Josh Marshall considers the kerfuffles of the last week in the campaigns of Sens. Barack Obama and Hillary Clinton and limits the credible explanations to just two:

We seem to be at the point where there are now two credible possibilities. One is that the Clinton campaign is intentionally pursuing a strategy of using surrogates to hit Obama with racially-charged language or with charges that while not directly tied to race nonetheless play to stereotypes about black men. The other possibility is that the Clinton campaign is extraordinarily unlucky and continually finds its surrogates stumbling on to racially-charged or denigrating language when discussing Obama.

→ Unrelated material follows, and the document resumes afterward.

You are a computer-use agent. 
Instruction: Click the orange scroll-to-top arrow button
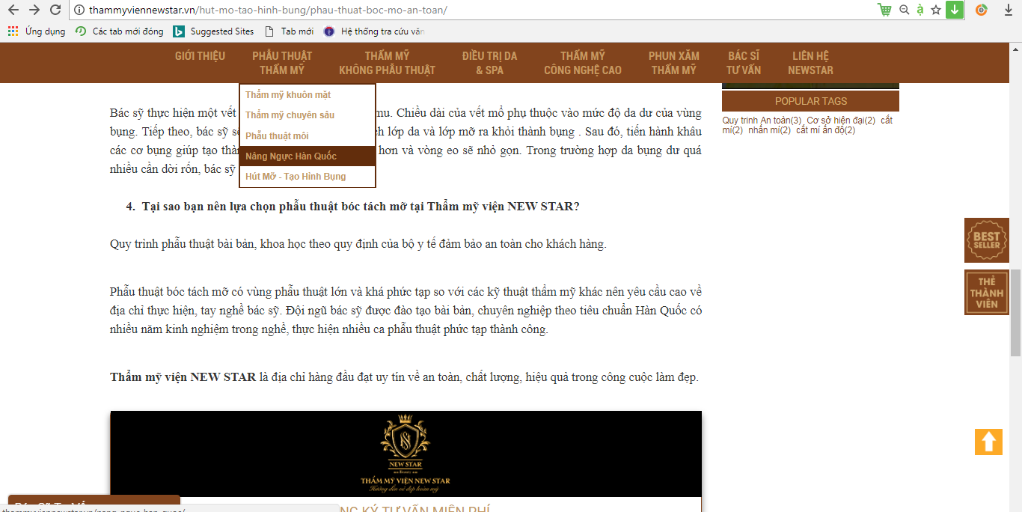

Actually, I think there are any number of other credible explanations and I’d like to suggest one. To me the biggest problem in American politics is the radical turn it’s taken over the last 30 years. In the case of the Democrats, Democrats’ consciousnesses have been raised with respect to race, ethnicity, gender, and sexual orientation. For those of you who’ve read your Saul Alinsky you know that popular education as a means of consciousness raising is a key step in the process of radicalization. The upshot of this is that those whose consciousnesses have been raised see every event or statement through the prism of that raised consciousness. If you’ve been radicalized with respect to sexual orientation even the most innocent comment can be suspicious. Recall Glenn Greenwald’s complaints about the word “poof”? And if you’ve been radicalized with respect to race everything is about race.

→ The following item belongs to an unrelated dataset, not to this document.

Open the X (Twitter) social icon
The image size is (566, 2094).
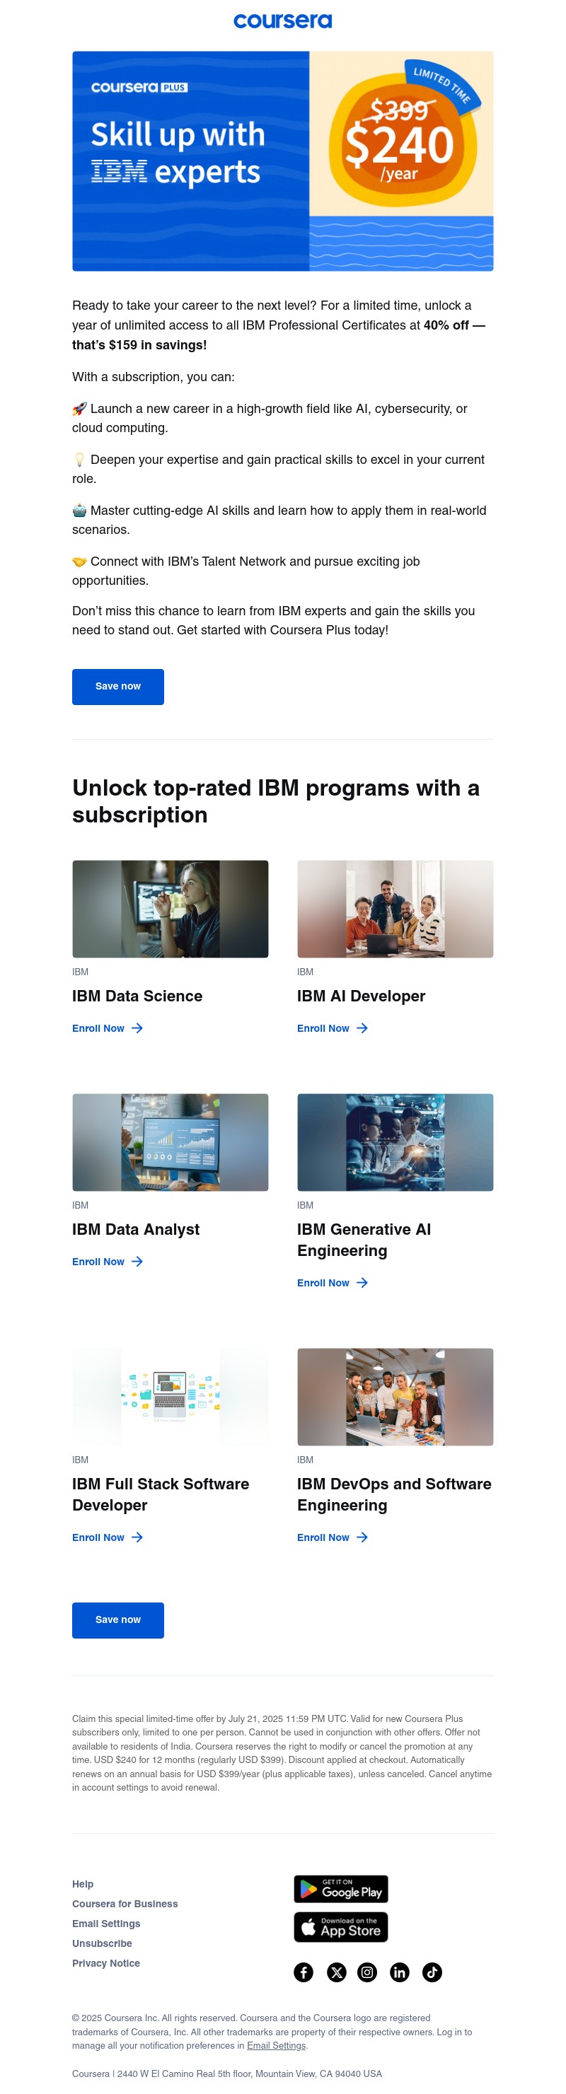[x=337, y=1972]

What radicals don’t understand is that those whose consciousnesses have not been similarly “raised” don’t see things at all in the same way.

I’m not saying, by the way, that Democrats are the only ones who have been radicalized. That the same is true in the Republican Party is completely evident in religion, what passes for libertarianism these days, and a host of other issues.

No one is so perfect that they will be able to guard their tongues from saying something objectionable to someone whose consciousness has been raised. So expect gender, race, and religion to be a big part of the primary and presidential campaigns. It need not be deliberate. We just can’t escape from it.

From the point of view of somebody like me, a moderate or, more precisely, a liberal conservative, this development is wholly pernicious. As I’ve written before, moderation is the virtue that enables use to agree. Without agreement there can be no compromise, without compromise no liberal democracy.

4 comments… add one
  • Durry Jones Link

    I have been reading your blog for sometime now…a couple of years actually…and this is the first time I’ve been moved to comment. This mirrors some posts you’ve had in the past and I couldn’t agree with you more. I in fact like the liberal conservative construct and may adopt that as my own. Thanks for your blog. I’m waiting for your next genealogy post.